-- Text section --
/---

The Battle of Tsorona was an engagement between the Eritrean and the Ethiopian armies fought near the border town of Tsorona. Eritrean government statements identified Ethiopian armed forces as the aggressors and the Ethiopian government using a smokescreen of propaganda to justify the attack.

Background 
Relations between Eritrea and Ethiopia have been brittle and tensions between the two countries have remained high after both countries fought each other in the Eritrean–Ethiopian War which lasted from 1998 to 2000, and since the end of the war there have been a number of small border skirmishes between the two countries using small arms, however the 2016 engagement utilized "medium- and long-range artillery".

\---

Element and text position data
/---

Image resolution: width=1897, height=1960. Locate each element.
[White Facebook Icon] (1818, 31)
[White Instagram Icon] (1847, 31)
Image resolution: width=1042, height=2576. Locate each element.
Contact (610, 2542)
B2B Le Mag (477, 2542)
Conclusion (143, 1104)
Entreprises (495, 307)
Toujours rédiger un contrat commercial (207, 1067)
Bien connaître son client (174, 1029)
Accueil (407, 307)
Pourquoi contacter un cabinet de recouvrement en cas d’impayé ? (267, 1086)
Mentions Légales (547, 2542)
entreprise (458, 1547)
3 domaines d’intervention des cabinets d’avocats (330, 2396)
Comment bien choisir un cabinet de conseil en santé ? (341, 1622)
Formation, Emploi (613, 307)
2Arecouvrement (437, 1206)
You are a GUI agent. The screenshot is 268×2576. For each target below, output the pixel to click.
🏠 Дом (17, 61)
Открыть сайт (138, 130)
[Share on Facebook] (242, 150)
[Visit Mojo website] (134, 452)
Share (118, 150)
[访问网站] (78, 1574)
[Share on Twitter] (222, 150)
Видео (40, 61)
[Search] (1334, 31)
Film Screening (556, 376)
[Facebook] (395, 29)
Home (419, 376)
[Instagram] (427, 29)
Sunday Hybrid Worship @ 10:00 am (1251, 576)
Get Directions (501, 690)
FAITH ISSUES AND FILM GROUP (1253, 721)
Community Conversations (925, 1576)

\---

-- Work to do --
1. According to the Battle of Tsorona text, what years did the Eritrean–Ethiopian War span?
2. Pick up the Battle of Tsorona text after its last sentence and continue it.
The rows bear no relation to the Battle of Tsorona text.

-- Answers to the exercises --
1. 1998 to 2000

2.
Battle

Eritrean claims 
According to the Eritrean Information Ministry, Ethiopian forces attacked Eritrean troops at Tsorona on Sunday, June 12, 2016. After an overnight battle, the troops were repelled on Monday, June 13, 2016. Ethiopian forces quickly withdrew back over the border, with Eritrea estimating Ethiopian losses at 200 dead and 300 wounded, Eritrea claims 18 losses during the battle.

Ethiopian claims 
Ethiopian government spokesman Getachew Reda initially denied any knowledge of clashes between Eritrea and Ethiopia. Subsequent comments by the Ethiopian government spokesman claimed "there were significant casualties on both sides."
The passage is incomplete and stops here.